(Pixel coordinate grounding data)
Content starts
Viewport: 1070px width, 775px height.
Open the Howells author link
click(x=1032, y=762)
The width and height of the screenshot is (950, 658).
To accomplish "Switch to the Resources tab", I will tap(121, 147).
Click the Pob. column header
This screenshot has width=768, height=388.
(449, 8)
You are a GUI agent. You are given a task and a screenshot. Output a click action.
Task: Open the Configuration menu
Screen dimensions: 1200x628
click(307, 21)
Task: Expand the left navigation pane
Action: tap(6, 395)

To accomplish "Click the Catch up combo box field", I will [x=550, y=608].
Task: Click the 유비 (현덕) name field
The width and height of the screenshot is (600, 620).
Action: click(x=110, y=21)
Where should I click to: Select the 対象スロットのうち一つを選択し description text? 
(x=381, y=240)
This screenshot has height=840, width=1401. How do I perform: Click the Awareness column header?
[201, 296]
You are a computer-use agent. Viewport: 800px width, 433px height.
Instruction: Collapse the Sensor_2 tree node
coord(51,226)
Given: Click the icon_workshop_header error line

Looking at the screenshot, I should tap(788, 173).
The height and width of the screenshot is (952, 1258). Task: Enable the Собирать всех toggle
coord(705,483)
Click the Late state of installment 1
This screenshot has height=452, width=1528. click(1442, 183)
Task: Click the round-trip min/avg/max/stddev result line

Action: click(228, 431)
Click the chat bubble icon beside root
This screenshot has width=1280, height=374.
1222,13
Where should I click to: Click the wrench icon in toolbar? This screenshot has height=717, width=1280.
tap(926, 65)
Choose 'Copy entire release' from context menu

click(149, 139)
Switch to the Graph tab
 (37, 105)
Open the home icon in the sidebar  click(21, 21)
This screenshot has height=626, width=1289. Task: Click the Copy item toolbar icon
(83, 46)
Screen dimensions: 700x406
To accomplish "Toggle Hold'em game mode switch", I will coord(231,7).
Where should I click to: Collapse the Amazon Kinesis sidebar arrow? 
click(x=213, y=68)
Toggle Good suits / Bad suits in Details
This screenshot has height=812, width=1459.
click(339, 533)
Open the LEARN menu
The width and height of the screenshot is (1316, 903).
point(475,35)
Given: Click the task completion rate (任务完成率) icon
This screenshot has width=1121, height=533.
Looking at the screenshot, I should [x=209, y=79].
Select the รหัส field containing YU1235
Content ends
Your task
Go through the data and return every record exactly.

Answer to this exercise
Viewport: 1070px width, 775px height.
Open the Howells author link
click(x=1032, y=762)
The width and height of the screenshot is (950, 658).
To accomplish "Switch to the Resources tab", I will tap(121, 147).
Click the Pob. column header
This screenshot has width=768, height=388.
(449, 8)
You are a GUI agent. You are given a task and a screenshot. Output a click action.
Task: Open the Configuration menu
Screen dimensions: 1200x628
click(307, 21)
Task: Expand the left navigation pane
Action: tap(6, 395)

To accomplish "Click the Catch up combo box field", I will [x=550, y=608].
Task: Click the 유비 (현덕) name field
The width and height of the screenshot is (600, 620).
Action: click(x=110, y=21)
Where should I click to: Select the 対象スロットのうち一つを選択し description text? 
(x=381, y=240)
This screenshot has height=840, width=1401. How do I perform: Click the Awareness column header?
[201, 296]
You are a computer-use agent. Viewport: 800px width, 433px height.
Instruction: Collapse the Sensor_2 tree node
coord(51,226)
Given: Click the icon_workshop_header error line

Looking at the screenshot, I should tap(788, 173).
The height and width of the screenshot is (952, 1258). Task: Enable the Собирать всех toggle
coord(705,483)
Click the Late state of installment 1
This screenshot has height=452, width=1528. click(1442, 183)
Task: Click the round-trip min/avg/max/stddev result line

Action: click(228, 431)
Click the chat bubble icon beside root
This screenshot has width=1280, height=374.
1222,13
Where should I click to: Click the wrench icon in toolbar? This screenshot has height=717, width=1280.
tap(926, 65)
Choose 'Copy entire release' from context menu

click(149, 139)
Switch to the Graph tab
 (37, 105)
Open the home icon in the sidebar  click(21, 21)
This screenshot has height=626, width=1289. Task: Click the Copy item toolbar icon
(83, 46)
Screen dimensions: 700x406
To accomplish "Toggle Hold'em game mode switch", I will coord(231,7).
Where should I click to: Collapse the Amazon Kinesis sidebar arrow? 
click(x=213, y=68)
Toggle Good suits / Bad suits in Details
This screenshot has height=812, width=1459.
click(339, 533)
Open the LEARN menu
The width and height of the screenshot is (1316, 903).
point(475,35)
Given: Click the task completion rate (任务完成率) icon
This screenshot has width=1121, height=533.
Looking at the screenshot, I should [x=209, y=79].
Select the รหัส field containing YU1235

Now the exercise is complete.